Вся сложность отношений между СССР и коммунистическим движением, возникшая под воздействием новых обстоятельств и условий политической борьбы в послевоенное время, ярко проявилась в случае с компартией Греции. Имеющиеся данные говорят о том, что греческие коммунисты получали из Москвы советы избе¬гать возвращения к гражданской войне и стремиться включиться в политическую жизнь, какими бы антидемократическими конституционными условиями она ни была бы стеснена[8]. В Афинах приняли противоположное решение. Когда же вооруженная борьба возобновилась, СССР дал задание югославам, албанцам и болгарам, прежде всего первым из них, организовать поддержку греческих партизан, но не «беря на себя инициативы» и не выступая никогда в качестве главного действующего лица[9]: в поведении СССР проявлялось осторожное одобрение, окрашенное вместе с тем в скептические тона.

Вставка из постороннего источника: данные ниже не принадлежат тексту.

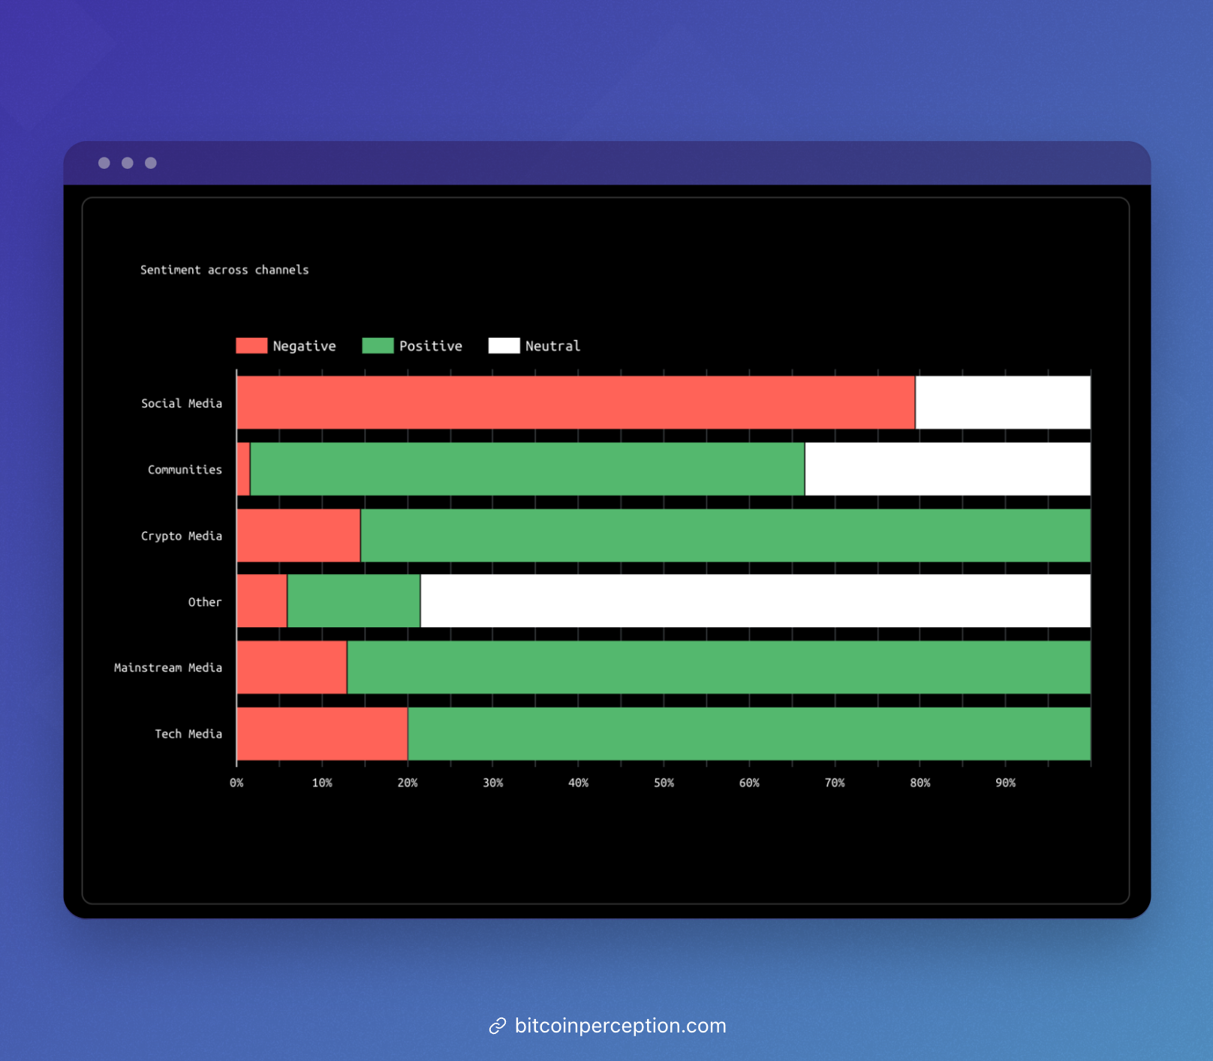The height and width of the screenshot is (1061, 1213).
Task: Click the red Tech Media negative segment
Action: coord(322,734)
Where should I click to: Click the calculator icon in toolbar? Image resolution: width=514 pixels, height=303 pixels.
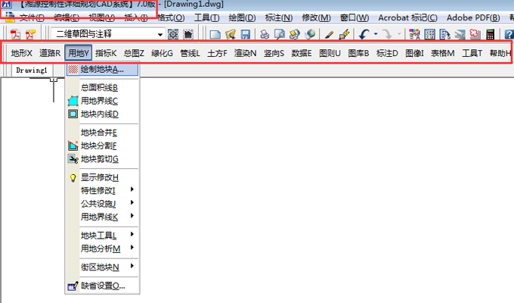point(490,34)
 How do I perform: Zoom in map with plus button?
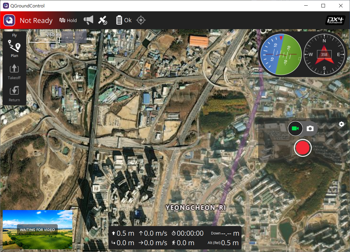(x=67, y=37)
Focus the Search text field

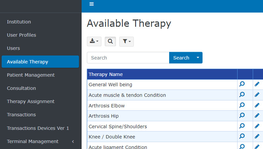click(x=128, y=57)
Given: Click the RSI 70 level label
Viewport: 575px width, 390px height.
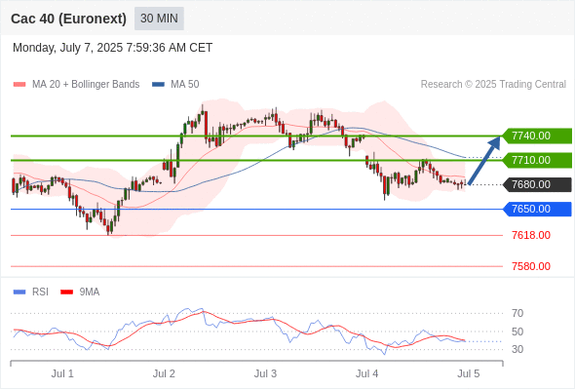Looking at the screenshot, I should point(518,313).
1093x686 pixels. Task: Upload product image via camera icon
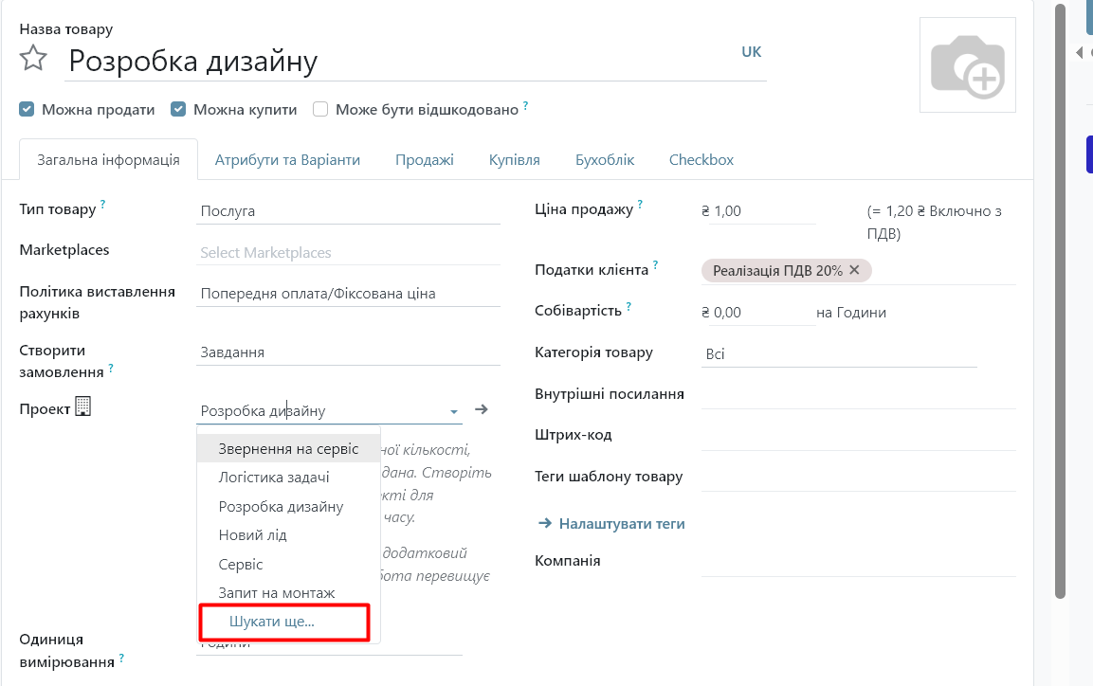[968, 65]
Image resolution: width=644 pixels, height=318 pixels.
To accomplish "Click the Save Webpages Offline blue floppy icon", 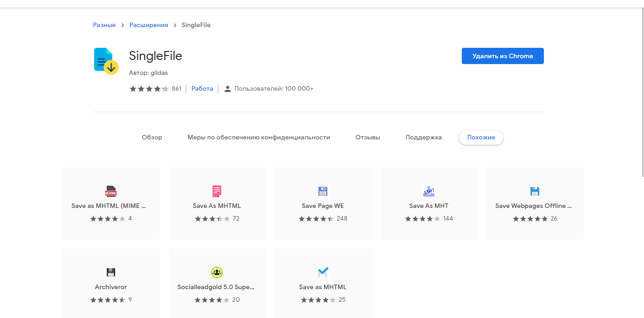I will 535,191.
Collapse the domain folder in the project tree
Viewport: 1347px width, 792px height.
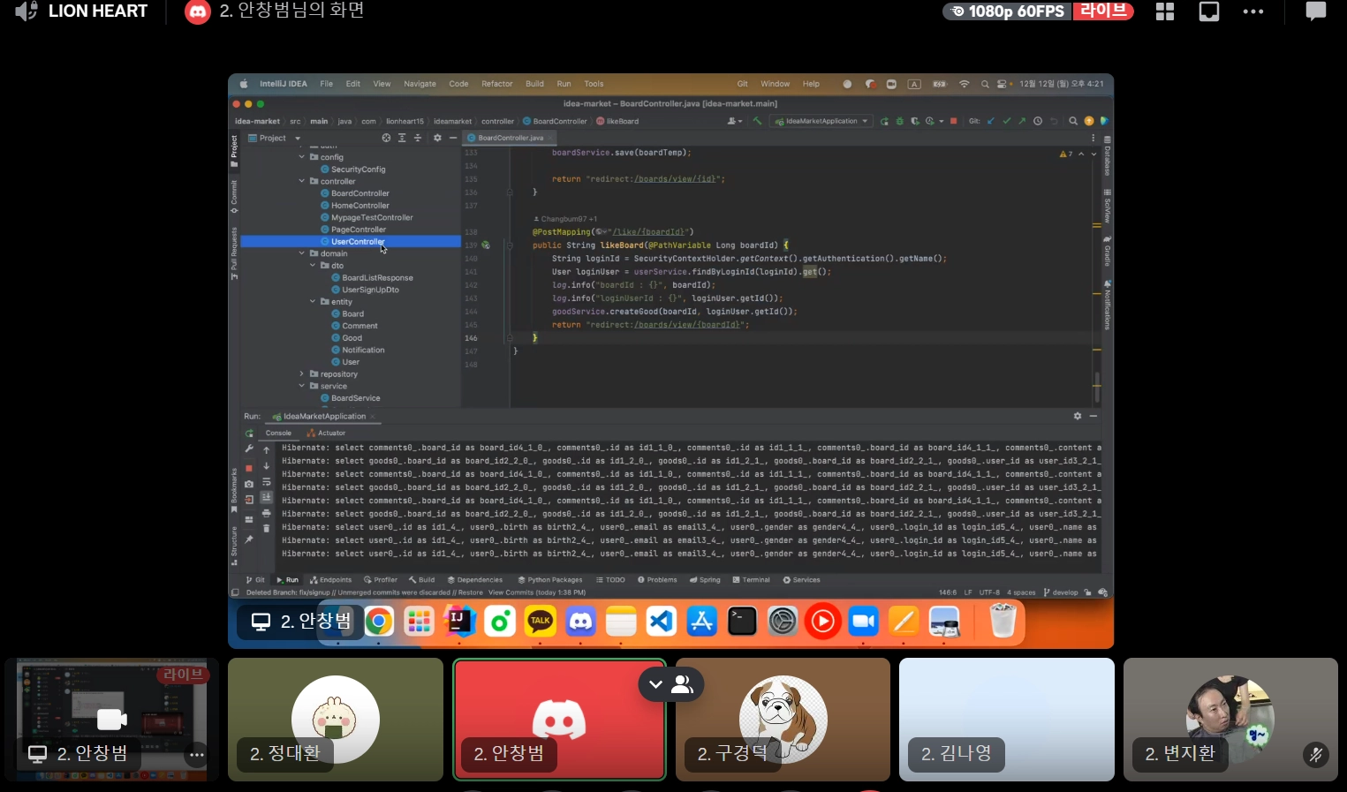[302, 253]
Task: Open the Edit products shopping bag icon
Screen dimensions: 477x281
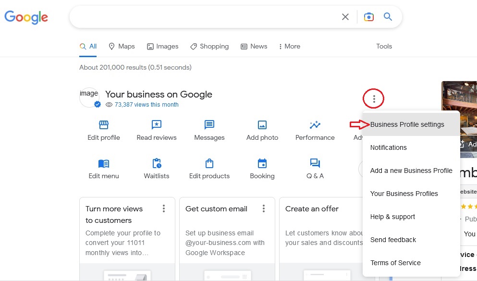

Пример отношения к греческим делам можно рассматривать как обобщение всего того политического направления, которому следовал Сталин на заключительном этапе войны и в первые последующие годы. В определенных рамках он не исключал автономии компартий /288/ и не препятствовал отдельным партиям совершать свой выбор самостоятельно, а для этого ему было бы достаточно одного знака. Но одновременно Сталин ясно показывал, что не намерен платить по всем счетам, не позволял партиям втягивать СССР в свои действия непосредственно и компрометировать его дипломатию: в случае провала Советский Союз не подвергался прямому риску. Это было вполне понятное поведение, но для его осуществления требовалось, чтобы произошло то глубокое изменение в системе отношений между СССР и коммунистическим движением, которое и было выражено в акте роспуска Коминтерна. Однако во всей этой ситуации, как мы видели, сохранялась весьма значительная доля двусмысленности.